¿Lucía Berlin es una escritora? Quiero decir, no hay en su pathos nada que indique que está tratando de escribir siguiendo las modas o tratando de instalarse en alguna corriente. No parece querer ser la cabecera de playa de ningún movimiento literario y sus relatos, más bien, son apuntes desparejos, bocetos, esquemas para domesticar el dolor y lograr pasar el día. Todo lo “literario” parece alejarse corriendo de los cuentos suyos. Estoy hablando de los que están desperdigados al tuntún, en el extraordinario Manual para mujeres de la limpieza.
A Berlin no le interesa armar tampoco ninguna saga novelística, a la manera de Saer o Balzac. Ni mostrar la inteligencia fría y certera de Virginia Woolf. No busca escribir la Gran Novela Americana, solo apenas unos pocos cuadernos repletos de relatos donde el personaje principal –fruto de su experiencia vital– cambia de máscaras pero sin que le importe que se le vea un pedazo de la cara. El personaje principal –casi siempre una mujer– puede ser el mismo de cuento en cuento, pero con otro nombre. ¿Desprolijidad? No, punk.
En este comienzo se llama Carlota: “Carlota despertó, durante la cuarta semana seguida de lluvias de octubre, en el pabellón de desintoxicados del condado. Estoy en un hospital, pensó, y recorrió el pasillo sacudida por los temblores”. Y en este otro el personaje logró salir del hospital y consiguió trabajo: “Soy una mujer de cincuenta y tantos años, soltera. Trabajo en la consulta de un médico. Vuelvo a casa en autobús. Los sábados voy a la lavandería y luego hago la compra en Lucky’s, recojo el Chronicle del domingo y me voy a casa”. En este relato el nombre que usa es el de Enrietta.

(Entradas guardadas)

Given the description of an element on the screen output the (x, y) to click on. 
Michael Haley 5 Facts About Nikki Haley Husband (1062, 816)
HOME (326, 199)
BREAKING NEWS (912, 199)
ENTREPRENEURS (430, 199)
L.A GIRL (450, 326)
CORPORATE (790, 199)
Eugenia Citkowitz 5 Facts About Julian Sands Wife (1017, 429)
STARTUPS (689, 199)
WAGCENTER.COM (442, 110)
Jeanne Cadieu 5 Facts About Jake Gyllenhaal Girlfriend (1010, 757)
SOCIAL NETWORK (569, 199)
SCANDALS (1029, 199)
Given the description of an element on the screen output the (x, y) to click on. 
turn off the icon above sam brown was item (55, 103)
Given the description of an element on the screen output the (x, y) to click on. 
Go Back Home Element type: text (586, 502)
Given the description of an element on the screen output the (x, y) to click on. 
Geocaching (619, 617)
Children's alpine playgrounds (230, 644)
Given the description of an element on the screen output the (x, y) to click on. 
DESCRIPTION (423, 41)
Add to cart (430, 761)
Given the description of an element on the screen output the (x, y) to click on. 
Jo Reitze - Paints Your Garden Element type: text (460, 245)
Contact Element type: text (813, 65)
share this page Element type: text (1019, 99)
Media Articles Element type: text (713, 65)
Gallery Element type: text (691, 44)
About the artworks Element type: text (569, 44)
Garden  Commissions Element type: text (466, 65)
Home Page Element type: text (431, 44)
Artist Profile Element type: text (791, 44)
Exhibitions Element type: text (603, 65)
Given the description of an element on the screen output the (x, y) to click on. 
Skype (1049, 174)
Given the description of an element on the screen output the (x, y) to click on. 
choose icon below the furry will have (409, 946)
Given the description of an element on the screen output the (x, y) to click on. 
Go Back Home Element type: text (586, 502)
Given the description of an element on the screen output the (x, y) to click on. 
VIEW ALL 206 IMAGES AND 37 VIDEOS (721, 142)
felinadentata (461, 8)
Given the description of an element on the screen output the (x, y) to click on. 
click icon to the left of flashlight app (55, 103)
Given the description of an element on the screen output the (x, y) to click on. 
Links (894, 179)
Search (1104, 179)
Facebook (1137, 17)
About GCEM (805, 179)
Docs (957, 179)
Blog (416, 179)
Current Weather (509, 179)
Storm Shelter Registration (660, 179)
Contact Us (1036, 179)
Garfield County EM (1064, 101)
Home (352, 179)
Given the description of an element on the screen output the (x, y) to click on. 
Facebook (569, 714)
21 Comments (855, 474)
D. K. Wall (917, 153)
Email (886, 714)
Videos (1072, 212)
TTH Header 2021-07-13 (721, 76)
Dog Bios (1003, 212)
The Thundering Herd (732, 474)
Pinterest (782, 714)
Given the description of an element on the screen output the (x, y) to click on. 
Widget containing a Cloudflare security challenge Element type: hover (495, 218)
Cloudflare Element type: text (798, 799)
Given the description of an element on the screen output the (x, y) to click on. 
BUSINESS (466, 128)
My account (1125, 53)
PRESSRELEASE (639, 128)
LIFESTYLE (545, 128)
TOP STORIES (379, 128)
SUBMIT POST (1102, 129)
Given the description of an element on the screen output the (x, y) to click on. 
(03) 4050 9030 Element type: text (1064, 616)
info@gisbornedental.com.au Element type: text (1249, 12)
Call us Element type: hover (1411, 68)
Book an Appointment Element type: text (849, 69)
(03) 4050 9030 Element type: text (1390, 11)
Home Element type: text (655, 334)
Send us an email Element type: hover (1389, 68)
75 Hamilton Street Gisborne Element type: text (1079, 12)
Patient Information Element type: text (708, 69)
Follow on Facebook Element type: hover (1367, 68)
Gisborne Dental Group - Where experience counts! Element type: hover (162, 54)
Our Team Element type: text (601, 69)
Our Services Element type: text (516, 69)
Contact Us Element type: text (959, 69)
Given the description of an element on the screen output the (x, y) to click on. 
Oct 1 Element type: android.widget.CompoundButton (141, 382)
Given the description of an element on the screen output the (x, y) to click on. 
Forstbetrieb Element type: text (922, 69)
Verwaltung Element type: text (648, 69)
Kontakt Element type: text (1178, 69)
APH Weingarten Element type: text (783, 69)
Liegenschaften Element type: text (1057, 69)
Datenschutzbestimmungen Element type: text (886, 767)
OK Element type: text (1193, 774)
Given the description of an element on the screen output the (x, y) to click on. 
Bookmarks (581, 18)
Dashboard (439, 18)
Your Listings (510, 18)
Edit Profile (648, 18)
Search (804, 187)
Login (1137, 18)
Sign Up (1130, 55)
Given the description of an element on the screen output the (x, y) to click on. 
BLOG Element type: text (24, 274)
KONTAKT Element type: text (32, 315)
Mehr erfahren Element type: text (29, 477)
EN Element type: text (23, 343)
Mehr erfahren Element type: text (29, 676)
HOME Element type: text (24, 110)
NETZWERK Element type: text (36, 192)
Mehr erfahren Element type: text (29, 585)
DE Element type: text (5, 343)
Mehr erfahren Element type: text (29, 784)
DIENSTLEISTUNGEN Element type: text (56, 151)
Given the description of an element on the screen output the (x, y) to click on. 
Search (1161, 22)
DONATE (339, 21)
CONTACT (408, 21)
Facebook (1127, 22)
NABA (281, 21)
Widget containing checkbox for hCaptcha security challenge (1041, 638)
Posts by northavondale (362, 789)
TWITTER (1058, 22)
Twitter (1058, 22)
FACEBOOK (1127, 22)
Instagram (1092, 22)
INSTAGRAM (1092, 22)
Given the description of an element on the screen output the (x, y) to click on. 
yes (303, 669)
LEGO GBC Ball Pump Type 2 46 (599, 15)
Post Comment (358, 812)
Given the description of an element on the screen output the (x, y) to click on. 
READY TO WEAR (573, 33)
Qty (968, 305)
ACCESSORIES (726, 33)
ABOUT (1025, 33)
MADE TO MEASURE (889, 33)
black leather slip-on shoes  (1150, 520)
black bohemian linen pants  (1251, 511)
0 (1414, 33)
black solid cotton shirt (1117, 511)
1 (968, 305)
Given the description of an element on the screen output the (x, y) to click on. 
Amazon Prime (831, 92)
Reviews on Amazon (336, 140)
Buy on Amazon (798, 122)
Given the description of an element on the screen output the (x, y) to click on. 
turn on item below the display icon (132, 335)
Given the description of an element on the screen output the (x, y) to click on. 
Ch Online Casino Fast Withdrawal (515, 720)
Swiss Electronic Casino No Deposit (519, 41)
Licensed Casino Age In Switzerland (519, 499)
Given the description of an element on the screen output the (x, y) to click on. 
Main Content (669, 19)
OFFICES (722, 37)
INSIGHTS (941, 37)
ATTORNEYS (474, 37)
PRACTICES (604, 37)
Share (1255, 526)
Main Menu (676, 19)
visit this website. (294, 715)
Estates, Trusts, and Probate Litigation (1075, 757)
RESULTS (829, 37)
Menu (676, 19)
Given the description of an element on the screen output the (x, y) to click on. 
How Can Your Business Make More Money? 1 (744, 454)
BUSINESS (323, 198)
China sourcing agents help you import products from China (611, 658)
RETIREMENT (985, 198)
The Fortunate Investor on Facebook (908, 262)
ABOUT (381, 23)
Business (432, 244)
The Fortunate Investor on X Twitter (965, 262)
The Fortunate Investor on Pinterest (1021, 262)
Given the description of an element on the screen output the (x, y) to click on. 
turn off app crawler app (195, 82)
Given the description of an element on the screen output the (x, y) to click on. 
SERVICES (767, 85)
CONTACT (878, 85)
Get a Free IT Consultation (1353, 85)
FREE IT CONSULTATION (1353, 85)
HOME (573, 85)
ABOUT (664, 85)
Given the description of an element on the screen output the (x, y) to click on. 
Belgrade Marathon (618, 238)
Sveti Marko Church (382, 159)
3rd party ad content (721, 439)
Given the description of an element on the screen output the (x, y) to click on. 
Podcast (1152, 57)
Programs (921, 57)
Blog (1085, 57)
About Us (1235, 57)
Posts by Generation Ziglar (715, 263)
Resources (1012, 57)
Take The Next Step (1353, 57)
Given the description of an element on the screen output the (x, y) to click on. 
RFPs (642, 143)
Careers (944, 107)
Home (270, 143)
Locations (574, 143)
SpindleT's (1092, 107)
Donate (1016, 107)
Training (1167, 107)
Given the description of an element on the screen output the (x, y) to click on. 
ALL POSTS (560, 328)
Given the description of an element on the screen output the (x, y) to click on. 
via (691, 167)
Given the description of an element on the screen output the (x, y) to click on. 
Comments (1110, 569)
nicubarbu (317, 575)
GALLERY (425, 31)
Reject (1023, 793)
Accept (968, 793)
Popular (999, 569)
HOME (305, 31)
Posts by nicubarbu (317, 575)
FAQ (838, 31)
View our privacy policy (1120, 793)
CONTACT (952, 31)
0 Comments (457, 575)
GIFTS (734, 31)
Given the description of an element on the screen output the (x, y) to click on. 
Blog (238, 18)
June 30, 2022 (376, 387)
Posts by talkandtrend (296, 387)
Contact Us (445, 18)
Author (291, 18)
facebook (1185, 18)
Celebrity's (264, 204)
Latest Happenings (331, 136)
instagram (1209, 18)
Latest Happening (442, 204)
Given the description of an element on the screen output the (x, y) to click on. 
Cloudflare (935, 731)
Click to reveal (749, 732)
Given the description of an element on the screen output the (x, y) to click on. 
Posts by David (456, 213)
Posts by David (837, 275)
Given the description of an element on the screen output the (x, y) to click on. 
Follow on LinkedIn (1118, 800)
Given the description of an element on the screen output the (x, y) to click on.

### Acción requerida 1
Resuma el fragmento sobre Lucía Berlin en dos oraciones.
### Acción requerida 2
Determine si el fragmento sobre Lucía Berlin respalda cada afirmación y justifique cada respuesta con una cita literal.
(a) Berlin se propone escribir la Gran Novela Americana.
(b) El personaje principal de sus cuentos suele ser una mujer.
(c) Carlota despierta en el pabellón de desintoxicados del condado.
### Acción requerida 3
Conteste estas preguntas según el fragmento sobre Lucía Berlin:
(a) ¿En qué libro están los cuentos a los que se refiere?
(b) ¿A la manera de qué autores no le interesa a Berlin armar una saga novelística?
(c) ¿Dónde hace la compra los sábados la protagonista del relato en que se llama Enrietta?

### Resultado esperado 1
Según el fragmento, Lucía Berlin no escribe siguiendo modas ni busca encabezar un movimiento literario, y sus relatos de Manual para mujeres de la limpieza son apuntes, bocetos y esquemas para domesticar el dolor y lograr pasar el día. Su personaje principal, casi siempre una mujer y fruto de su experiencia vital, puede ser el mismo de cuento en cuento con otro nombre, como Carlota o Enrietta.

### Resultado esperado 2
(a) No: "No busca escribir la Gran Novela Americana".
(b) Sí: "El personaje principal –casi siempre una mujer– puede ser el mismo de cuento en cuento, pero con otro nombre."
(c) Sí: "Carlota despertó, durante la cuarta semana seguida de lluvias de octubre, en el pabellón de desintoxicados del condado."

### Resultado esperado 3
(a) En Manual para mujeres de la limpieza.
(b) A la manera de Saer o Balzac.
(c) En Lucky's.